Describe the causes, recognition and management of post-parotidectomy neck haematoma with airway compromise.
This is a time-critical airway emergency.
- Recognition: neck swelling/tight dressing, increasing pain/pressure, dysphagia, voice change, stridor, hypoxia, agitation; drain may block or suddenly stop draining.
- Immediate actions: call for help (ENT/surgeon, anaesthetic backup), high-flow O2, sit up, prepare difficult airway equipment; consider awake approach if stable.
- Definitive: urgent wound decompression by surgeon (or in extremis, release sutures/clips) to relieve airway compression; return to theatre for haemostasis.
- Airway plan: anticipate difficult laryngoscopy; consider videolaryngoscopy, fibreoptic intubation, or front-of-neck access if cannot intubate/oxygenate.
How would you provide analgesia for parotidectomy while minimising opioid-related side effects?
Use multimodal analgesia and local techniques; balance against bleeding risk and PONV.

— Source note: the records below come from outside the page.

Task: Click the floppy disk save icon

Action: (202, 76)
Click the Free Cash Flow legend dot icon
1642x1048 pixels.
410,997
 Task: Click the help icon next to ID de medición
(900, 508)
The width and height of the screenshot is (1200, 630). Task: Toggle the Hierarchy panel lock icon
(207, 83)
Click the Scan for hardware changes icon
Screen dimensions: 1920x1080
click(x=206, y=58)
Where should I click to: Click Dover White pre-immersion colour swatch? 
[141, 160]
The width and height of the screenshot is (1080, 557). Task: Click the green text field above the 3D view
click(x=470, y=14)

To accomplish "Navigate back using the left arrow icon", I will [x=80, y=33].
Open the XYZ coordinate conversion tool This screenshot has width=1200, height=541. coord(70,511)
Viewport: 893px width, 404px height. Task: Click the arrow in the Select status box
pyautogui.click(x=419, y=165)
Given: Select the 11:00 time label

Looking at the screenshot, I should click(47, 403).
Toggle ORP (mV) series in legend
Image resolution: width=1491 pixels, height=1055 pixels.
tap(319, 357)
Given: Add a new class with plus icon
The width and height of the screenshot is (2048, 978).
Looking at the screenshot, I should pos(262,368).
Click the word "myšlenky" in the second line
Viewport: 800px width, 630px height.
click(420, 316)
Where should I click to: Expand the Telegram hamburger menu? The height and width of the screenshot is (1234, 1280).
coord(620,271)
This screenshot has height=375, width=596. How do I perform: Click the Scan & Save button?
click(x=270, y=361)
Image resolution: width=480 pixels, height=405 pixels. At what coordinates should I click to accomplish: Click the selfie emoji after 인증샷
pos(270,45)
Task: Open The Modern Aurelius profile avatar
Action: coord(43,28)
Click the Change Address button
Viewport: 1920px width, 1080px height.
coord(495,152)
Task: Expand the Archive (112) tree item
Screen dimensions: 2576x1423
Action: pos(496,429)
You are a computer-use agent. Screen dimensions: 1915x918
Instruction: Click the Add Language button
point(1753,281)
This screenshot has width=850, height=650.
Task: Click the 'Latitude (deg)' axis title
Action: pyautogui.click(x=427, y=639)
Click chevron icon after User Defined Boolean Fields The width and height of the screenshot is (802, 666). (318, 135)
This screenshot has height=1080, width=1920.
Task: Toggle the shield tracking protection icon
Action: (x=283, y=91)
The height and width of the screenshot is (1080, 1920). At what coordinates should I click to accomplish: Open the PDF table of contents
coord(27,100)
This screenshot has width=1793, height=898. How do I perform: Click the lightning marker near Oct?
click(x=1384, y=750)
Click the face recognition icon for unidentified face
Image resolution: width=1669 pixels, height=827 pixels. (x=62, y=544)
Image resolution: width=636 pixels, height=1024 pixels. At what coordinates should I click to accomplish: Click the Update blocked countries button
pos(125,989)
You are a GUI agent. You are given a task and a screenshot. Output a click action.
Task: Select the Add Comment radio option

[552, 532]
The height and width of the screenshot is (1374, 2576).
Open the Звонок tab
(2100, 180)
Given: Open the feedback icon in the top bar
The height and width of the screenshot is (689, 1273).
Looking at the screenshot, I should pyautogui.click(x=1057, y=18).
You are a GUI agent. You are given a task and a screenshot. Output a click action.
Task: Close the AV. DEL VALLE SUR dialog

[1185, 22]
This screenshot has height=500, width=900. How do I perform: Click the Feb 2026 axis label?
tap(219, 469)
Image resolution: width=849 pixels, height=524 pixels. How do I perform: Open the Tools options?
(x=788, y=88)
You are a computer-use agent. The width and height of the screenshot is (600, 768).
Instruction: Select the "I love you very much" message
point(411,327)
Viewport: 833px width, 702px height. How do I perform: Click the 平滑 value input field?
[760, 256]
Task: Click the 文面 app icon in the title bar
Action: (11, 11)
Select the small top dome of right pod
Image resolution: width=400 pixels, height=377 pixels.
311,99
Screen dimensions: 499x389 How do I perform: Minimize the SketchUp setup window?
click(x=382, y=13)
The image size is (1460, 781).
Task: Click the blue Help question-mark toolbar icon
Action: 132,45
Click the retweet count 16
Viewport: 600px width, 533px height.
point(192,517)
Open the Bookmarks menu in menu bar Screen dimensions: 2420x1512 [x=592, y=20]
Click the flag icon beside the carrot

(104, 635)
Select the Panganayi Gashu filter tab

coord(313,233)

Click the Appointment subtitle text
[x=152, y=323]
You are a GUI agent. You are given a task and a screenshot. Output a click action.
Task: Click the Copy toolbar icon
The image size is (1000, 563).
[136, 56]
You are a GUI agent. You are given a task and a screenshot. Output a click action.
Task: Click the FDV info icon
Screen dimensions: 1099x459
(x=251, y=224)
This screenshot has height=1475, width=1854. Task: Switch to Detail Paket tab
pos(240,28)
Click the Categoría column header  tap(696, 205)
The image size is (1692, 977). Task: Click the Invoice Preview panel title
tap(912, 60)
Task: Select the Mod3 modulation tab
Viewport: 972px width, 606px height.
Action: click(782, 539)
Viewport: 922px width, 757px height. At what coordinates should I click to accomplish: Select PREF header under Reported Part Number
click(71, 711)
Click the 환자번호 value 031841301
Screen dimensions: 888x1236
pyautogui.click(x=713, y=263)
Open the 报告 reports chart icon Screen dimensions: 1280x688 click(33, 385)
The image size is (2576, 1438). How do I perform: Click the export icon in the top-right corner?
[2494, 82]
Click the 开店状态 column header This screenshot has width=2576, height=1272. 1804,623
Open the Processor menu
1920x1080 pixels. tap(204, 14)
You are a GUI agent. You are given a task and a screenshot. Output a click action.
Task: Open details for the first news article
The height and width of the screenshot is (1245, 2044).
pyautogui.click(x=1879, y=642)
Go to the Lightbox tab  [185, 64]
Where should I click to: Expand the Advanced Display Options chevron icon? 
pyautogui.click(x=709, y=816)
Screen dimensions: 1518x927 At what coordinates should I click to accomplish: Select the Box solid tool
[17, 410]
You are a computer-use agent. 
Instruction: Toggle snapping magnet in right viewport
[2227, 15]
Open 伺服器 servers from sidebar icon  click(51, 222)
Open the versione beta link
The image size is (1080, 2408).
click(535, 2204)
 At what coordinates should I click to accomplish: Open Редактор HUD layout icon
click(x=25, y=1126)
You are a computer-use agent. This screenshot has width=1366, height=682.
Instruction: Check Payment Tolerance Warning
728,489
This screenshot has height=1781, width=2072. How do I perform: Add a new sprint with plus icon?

- Regular paracetamol; NSAID if not contraindicated (renal disease, bleeding risk, asthma sensitivity).
- Local anaesthetic infiltration by surgeon; consider superficial cervical plexus block as adjunct (with ultrasound if trained).
- Opioid-sparing intra-op technique: remifentanil infusion with careful transition to longer-acting analgesia before end; small dose morphine/oxycodone as needed.
- Aggressive PONV prophylaxis and rescue plan to reduce retching/bleeding risk.
A patient has pre-existing facial weakness and is listed for parotidectomy. What are the implications for anaesthesia and monitoring?
Baseline dysfunction affects interpretation of monitoring and post-op assessment.
- Document baseline facial nerve function clearly; ensure consent includes risk of worsening palsy and eye complications.
- EMG monitoring may show reduced/absent responses even without iatrogenic injury; discuss expectations with surgeon.
- Post-op eye protection may be required; plan lubrication/taping and clear handover.